» Written request 1:
Answer these questions using the contract terms:
(a) When does the risk pass to the customer for a delivery without installation or assembly?
(b) Because of what kind of defects may the customer not refuse to accept deliveries?
(c) How long after the statutory limitation period begins do claims for subsequent performance lapse?
» Written request 2: List every case in which, according to the contract terms, the 12-month period for claims does not apply.
» Written request 3: Carry on the contract terms from the point at which they stop.

Article V: Transfer of risk

1. the risk shall pass to the customer as follows, even in the case of carriage paid delivery:

  1. in the case of delivery without installation or assembly, if it has been dispatched or collected. At the request and expense of the Customer, the Supplier shall insure the delivery against the usual transportation risks;
  2. in the case of delivery with installation or assembly on the day of acceptance at the customer’s own premises or, if agreed, after successful trial operation.
  3. If dispatch, delivery, the start or performance of installation or assembly, acceptance in the customer’s own plant or trial operation is delayed for reasons for which the customer is responsible or if the customer is in default of acceptance for other reasons, the risk shall pass to the customer.

 

Article VI: Receipt

The customer may not refuse to accept deliveries due to insignificant defects.

 

Article VII: Material defects

The supplier shall be liable for material defects as follows:

  1. All those parts or services which have a material defect shall, at the discretion of the Supplier, be repaired, replaced or provided again free of charge, provided that the cause of the defect already existed at the time of the transfer of risk.
  2. Claims for subsequent performance shall lapse 12 months after the statutory limitation period begins; the same shall apply to withdrawal and reduction. This period shall not apply: – insofar as the law prescribes longer periods in accordance with §§ 438 Para. 1 No. 2 (buildings and items for buildings) and 634a Para. 1 No. 2 (building defects) BGB,
    – in the event of intent,
    – in the event of fraudulent concealment of the defect, and
    – in the event of non-compliance with a guarantee of quality.

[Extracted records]

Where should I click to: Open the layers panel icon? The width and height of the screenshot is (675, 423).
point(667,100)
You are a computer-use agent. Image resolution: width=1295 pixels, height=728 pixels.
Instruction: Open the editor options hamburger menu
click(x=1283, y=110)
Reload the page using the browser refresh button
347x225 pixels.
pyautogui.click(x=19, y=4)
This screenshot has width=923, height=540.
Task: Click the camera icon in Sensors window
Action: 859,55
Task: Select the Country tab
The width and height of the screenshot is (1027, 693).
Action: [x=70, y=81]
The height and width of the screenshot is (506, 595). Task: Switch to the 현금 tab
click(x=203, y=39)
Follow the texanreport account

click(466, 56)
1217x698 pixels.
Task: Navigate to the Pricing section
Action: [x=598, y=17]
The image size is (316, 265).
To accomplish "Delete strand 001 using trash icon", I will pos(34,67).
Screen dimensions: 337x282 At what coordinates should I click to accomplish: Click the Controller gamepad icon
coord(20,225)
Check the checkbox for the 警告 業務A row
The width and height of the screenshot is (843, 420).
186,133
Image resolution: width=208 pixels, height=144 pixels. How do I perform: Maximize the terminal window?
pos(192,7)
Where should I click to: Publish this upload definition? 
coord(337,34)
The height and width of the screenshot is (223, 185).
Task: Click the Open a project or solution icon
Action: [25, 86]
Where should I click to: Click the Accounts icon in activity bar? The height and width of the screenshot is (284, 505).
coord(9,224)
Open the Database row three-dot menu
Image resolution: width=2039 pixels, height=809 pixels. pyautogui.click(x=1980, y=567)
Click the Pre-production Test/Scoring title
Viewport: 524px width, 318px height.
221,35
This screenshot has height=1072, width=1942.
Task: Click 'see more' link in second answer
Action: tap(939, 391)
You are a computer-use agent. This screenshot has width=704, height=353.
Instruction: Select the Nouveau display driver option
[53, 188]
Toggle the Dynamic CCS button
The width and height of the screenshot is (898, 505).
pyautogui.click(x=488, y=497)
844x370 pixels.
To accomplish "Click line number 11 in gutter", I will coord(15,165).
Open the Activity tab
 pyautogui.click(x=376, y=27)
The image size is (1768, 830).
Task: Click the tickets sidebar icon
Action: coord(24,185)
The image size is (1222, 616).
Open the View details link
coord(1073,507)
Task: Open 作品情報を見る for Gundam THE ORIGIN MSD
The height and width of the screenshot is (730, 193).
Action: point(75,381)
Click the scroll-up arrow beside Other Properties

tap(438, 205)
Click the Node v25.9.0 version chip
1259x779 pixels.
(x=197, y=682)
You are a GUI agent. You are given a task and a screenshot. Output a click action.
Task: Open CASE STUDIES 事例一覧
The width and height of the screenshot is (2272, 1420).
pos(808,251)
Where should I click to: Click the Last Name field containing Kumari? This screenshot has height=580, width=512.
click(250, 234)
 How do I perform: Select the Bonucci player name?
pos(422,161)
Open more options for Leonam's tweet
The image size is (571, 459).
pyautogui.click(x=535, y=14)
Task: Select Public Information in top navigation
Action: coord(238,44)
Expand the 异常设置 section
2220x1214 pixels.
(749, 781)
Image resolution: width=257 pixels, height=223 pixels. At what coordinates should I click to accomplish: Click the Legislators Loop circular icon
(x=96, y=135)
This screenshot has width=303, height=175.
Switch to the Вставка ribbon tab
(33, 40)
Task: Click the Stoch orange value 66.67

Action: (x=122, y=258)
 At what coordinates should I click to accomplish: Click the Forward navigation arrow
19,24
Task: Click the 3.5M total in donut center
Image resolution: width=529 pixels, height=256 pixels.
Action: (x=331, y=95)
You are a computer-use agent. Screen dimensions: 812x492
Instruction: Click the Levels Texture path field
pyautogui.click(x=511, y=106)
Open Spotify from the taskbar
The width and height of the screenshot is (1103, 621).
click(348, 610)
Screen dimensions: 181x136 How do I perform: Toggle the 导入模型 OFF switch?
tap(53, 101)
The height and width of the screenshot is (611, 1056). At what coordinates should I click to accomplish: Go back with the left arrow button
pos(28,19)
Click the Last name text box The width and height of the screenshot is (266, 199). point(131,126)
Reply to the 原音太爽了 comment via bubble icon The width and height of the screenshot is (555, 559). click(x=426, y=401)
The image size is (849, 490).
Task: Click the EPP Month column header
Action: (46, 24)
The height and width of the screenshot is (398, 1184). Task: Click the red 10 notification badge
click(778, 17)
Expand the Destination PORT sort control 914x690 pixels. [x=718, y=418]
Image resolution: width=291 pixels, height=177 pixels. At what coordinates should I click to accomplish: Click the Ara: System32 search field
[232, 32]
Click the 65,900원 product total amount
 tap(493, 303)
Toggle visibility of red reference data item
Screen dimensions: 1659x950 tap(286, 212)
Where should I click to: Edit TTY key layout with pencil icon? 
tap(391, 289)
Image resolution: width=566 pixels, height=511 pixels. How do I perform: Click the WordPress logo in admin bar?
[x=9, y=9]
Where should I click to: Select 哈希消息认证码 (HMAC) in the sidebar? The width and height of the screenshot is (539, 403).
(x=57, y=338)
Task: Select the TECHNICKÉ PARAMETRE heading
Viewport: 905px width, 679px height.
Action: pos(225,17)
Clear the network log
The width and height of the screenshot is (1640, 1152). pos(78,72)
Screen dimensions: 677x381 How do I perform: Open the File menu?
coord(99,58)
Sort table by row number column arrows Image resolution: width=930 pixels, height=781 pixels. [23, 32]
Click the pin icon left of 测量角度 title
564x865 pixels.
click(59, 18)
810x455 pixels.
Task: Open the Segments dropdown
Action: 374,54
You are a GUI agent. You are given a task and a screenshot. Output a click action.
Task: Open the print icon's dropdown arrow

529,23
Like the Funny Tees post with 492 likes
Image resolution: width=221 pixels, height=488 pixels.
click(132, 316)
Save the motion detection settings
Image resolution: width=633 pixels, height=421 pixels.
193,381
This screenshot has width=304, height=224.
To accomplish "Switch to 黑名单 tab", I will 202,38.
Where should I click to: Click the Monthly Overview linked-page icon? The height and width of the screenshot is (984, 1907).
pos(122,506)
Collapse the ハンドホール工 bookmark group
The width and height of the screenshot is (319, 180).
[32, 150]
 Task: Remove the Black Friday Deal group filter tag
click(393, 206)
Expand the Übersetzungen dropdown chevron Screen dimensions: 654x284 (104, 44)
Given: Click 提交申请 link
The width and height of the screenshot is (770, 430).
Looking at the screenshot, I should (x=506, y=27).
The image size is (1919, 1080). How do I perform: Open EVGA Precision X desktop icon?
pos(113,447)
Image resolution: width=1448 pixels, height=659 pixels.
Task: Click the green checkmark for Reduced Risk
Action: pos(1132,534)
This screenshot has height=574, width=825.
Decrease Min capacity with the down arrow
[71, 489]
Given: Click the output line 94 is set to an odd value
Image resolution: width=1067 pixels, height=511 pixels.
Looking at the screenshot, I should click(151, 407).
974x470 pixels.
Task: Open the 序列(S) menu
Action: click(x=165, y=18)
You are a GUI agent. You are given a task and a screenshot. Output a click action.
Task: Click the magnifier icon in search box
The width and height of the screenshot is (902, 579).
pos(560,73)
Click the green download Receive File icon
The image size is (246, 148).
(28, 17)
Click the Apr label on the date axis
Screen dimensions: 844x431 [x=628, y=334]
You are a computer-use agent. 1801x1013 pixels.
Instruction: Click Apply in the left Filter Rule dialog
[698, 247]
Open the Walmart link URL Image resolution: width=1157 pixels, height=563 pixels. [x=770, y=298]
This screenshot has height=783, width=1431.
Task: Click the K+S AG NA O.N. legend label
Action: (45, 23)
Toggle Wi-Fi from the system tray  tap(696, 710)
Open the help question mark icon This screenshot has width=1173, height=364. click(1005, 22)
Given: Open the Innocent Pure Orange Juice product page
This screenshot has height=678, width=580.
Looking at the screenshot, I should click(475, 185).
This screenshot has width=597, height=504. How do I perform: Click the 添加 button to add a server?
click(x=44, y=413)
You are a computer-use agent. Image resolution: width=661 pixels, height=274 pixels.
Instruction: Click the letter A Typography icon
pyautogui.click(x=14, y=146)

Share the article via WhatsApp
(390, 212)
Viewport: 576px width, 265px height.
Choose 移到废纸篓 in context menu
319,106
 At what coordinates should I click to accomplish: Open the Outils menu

» Answer 1:
(a) When the delivery has been dispatched or collected.
(b) Insignificant defects.
(c) 12 months.

» Answer 2:
- Where the law prescribes longer periods under §§ 438 Para. 1 No. 2 (buildings and items for buildings) and 634a Para. 1 No. 2 (building defects) BGB
- In the event of intent
- In the event of fraudulent concealment of the defect
- In the event of non-compliance with a guarantee of quality

» Answer 3:
    Claims for reimbursement of expenses by the customer in accordance with § 445a BGB (recourse of the seller) also expire 12 months after the statutory limitation period begins, provided that the last contract in the supply chain is not a purchase of consumer goods. The statutory provisions on suspension of expiry, suspension and recommencement of the limitation periods shall remain unaffected.
  1. Notification of defects by the customer must be made immediately in writing.
  2. In the event of claims for defects, payments by the customer may be withheld to an extent that is in reasonable proportion to the material defects that have occurred. The Purchaser shall have no right of retention if its claims for defects are time-barred. If the notice of defects is unjustified, the Supplier shall be entitled to demand compensation from the Purchaser for the expenses incurred.
  3. The Supplier shall be given the opportunity to remedy the defect within a reasonable period of time.
  4. If the subsequent performance fails, the customer may – without prejudice to any claims for damages in accordance with No. 10 – withdraw from the contract or reduce the remuneration.
  5. Claims for defects shall not exist in the event of only insignificant deviations from the agreed quality, only insignificant impairment of usability, natural wear and tear or damage arising after the transfer of risk as a result of incorrect or negligent handling, excessive strain, unsuitable equipment, defective construction work, unsuitable building ground or which arise due to special external influences which are not assumed under the contract, as well as in the event of non-reproducible software errors. If the customer or third parties carry out improper modifications, installation/removal or repair work, there shall also be no claims for defects for these and the resulting consequences.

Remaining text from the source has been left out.